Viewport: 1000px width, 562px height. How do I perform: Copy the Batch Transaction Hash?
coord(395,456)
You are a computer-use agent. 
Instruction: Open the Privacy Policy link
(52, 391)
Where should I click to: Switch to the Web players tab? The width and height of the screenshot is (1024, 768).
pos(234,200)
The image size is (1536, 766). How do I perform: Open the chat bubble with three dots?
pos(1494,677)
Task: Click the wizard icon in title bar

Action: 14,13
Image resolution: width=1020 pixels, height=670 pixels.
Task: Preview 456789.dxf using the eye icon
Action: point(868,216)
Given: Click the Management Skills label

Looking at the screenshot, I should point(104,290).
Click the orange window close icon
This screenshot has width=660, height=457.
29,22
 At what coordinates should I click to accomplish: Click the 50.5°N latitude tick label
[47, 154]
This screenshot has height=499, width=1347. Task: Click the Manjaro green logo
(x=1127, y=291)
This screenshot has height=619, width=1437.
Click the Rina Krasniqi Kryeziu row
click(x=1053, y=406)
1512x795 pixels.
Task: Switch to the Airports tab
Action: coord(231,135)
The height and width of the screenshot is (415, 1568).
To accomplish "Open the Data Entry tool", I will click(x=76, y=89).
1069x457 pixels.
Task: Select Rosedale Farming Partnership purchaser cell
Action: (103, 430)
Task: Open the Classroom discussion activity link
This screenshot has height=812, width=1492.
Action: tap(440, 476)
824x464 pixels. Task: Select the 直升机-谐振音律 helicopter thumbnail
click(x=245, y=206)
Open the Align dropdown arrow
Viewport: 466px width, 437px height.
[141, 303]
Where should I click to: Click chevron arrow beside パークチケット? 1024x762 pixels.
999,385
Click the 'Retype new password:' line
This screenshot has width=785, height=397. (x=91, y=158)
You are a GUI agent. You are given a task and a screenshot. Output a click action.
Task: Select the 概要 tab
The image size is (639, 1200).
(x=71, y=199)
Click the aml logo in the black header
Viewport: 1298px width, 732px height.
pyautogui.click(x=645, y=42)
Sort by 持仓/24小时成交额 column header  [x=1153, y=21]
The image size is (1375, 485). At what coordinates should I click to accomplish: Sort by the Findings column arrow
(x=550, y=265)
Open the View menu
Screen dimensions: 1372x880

**Task to carry out:** Set down exactly, and only, the lines from the one containing "Click the 'Retype new password:' line" through the final line of the entries above.

**Exercise output:**
Click the 'Retype new password:' line
This screenshot has width=785, height=397. (x=91, y=158)
You are a GUI agent. You are given a task and a screenshot. Output a click action.
Task: Select the 概要 tab
The image size is (639, 1200).
(x=71, y=199)
Click the aml logo in the black header
Viewport: 1298px width, 732px height.
pyautogui.click(x=645, y=42)
Sort by 持仓/24小时成交额 column header  [x=1153, y=21]
The image size is (1375, 485). At what coordinates should I click to accomplish: Sort by the Findings column arrow
(x=550, y=265)
Open the View menu
Screen dimensions: 1372x880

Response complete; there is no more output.